D.C. Circuit Upholds Obama Board Decision Regarding Off-Duty Employees’ Right to Picket on Employer’s Property

The Board and courts have long held that under the test established in Republic Aviation,[1] there is a presumption that an employer cannot prohibit off-duty employees from soliciting support for the union or distributing union literature in nonworking areas on the employer’s property.  To overcome this presumption, the employer must show its prohibition is necessary to maintain discipline and production.

In Capital Medical Center,[2] employees of a hospital were picketing on a public sidewalk and, with the employer’s consent, handbilling on the hospital’s property. When a few employees began holding picket signs near the hospital’s entrance, the employer ordered them off the property and eventually called the police. The Obama Board held that the Republic Aviation framework applied to informational picketing activity, and held that the employer violated Section 8(a)(1) of the Act by ordering the stationary picketers off the hospital’s property. 

Recently, the U.S. Court of Appeals for the District of Columbia Circuit upheld the Board’s decision.[3]  This is the first time a federal court has held that the Board can apply the Republic Aviation framework to employee-picketing on the employer’s property. Thus, under current law, off-duty employees may engage in informational picketing on their employer’s property unless the employer shows it has a legitimate justification for banning such activity.

There are, however, important limitations to this holding.
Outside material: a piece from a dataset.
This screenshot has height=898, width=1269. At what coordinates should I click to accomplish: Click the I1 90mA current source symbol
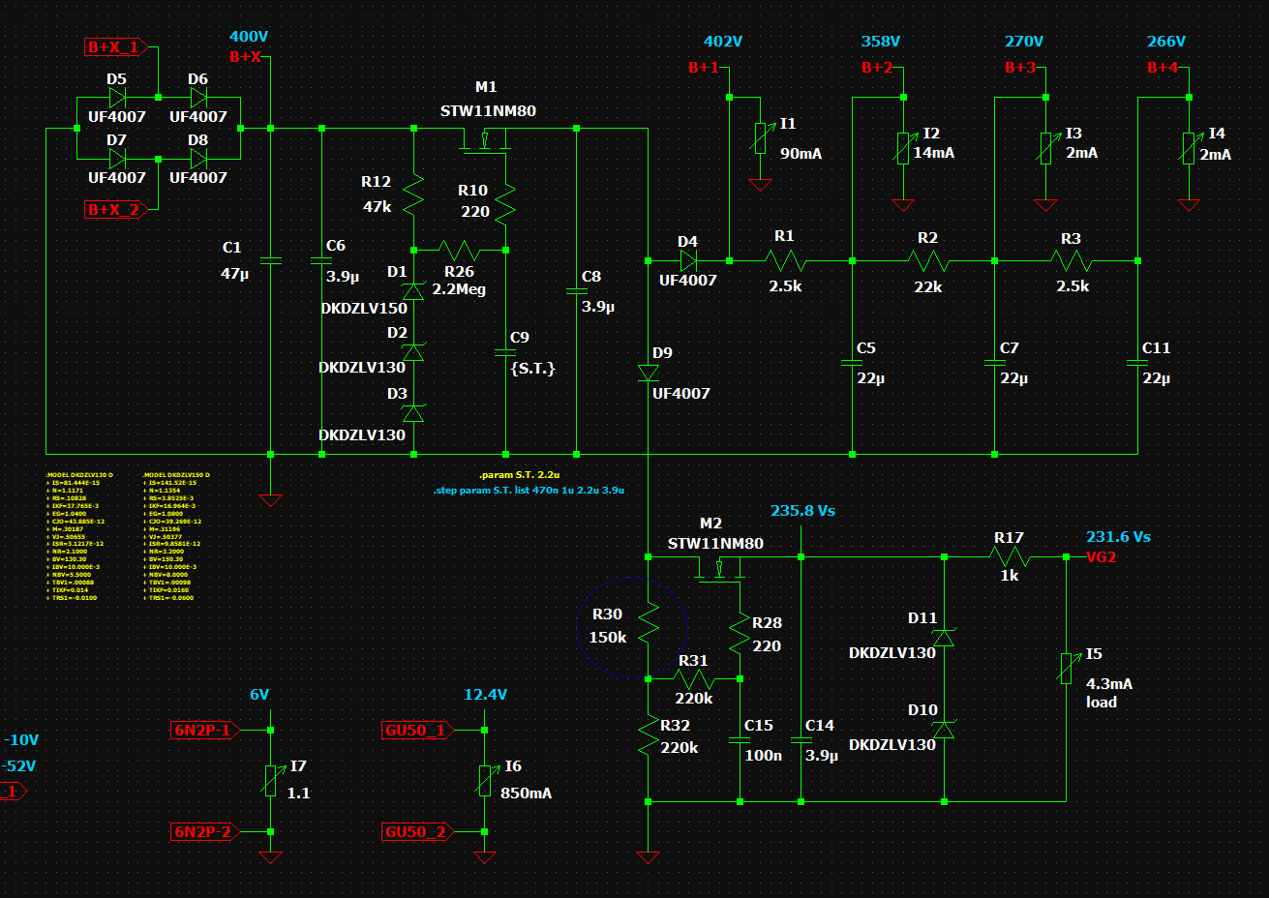tap(760, 138)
First, the Board and court both emphasized the non-disruptive and non-coercive nature of the picketing – specifically, there were only two to four employees picketing, and they did not chant, march, or obstruct people from leaving or entering the hospital.  Second, the Board and court made clear the Republic Aviation framework applies where the employer permits off-duty employees to come onto the premises for some purposes, but prohibits them from engaging in certain forms of Section 7 activity.  The Board applies a different test when the employer has a blanket prohibition against off-duty employees accessing company property.  Finally, the Republic Aviation framework only applies in cases involving off-duty employees. It does not apply to cases involving nonemployees, such as union organizers. 

[1]           Republic Aviation Corp. v. NLRB, 324 U.S. 793, 89 L. Ed. 1372 (1945).

[2]           Capital Medical Center, 364 NLRB No. 69, 207 LRRM (BNA) 1426 (Aug. 12, 2016).

[3]           Capital Medical Center v. NLRB, 909 F.3d 427, 211 LRRM (BNA) 3420 (D.C. Cir. 2018).